The targeting of sites on X, however, is difficult in many insect species because the predominance of sequenced insect genomes are distributed among multiple scaffolds, which are a priori, unassigned to chromosome. In addition, finished genome assemblies may struggle with connecting repetitive sequences (which may contain repetitive CRISPR target sites) and thus discard data that cannot otherwise be assigned to scaffold.
Papathanos and Windbichler avoid these problems, by ignoring the use of a finished assembly entirely. In place, they compared NGS high throughput data of females to males using long-read PacBio data as surrogate scaffolds and remapped short-read Illumina data to determine appropriate chromosome quotient (CQ) values to the scaffolds. Using this approach, the coverage for short reads remapped to the PacBio reads has a ratio of ~2:1 for reads of X origin (CQ=2), ~1:1 for autosomal (CQ=1), and ~0:1 for Y-linked reads (CQ=0).
The assignment of the long PacBio reads to chromosome is striking. And while redkmer was developed with the goal of identifying repetitive X-linked CRISPR targets, the pipeline could as easily be co-opted to identify Y-specific loci, or Y-specific CRISPR target sites.
Finally, to identify the putative Cas9/CpfI target sites, redkmer implements a new CRISPR target identification tool FlashFry, from Aaron McKenna and Jay Shendure, which came out a few months ago as a preprint in bioRxiv (https://www.biorxiv.org/content/early/2017/09/14/189068).

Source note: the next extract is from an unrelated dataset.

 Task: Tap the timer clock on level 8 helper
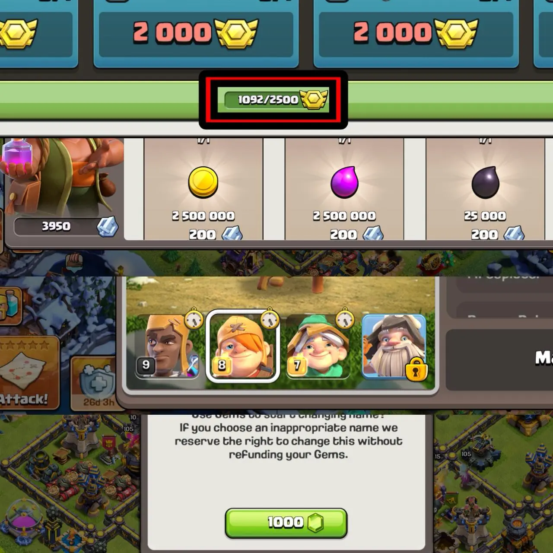(270, 319)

FlashFry provides user-level flexibility, including allowing the user to set a high threshold for off-targets, which is critical for the identification of multiple CRISPR targets on X.
Redkmer relies on a number of Linux/Unix-based dependencies (eg/ Jellyfish, bowtie, samtools, BLAST, R, FlashFry), and as part of the OSS community, is a valuable tool for CRISPR target discovery.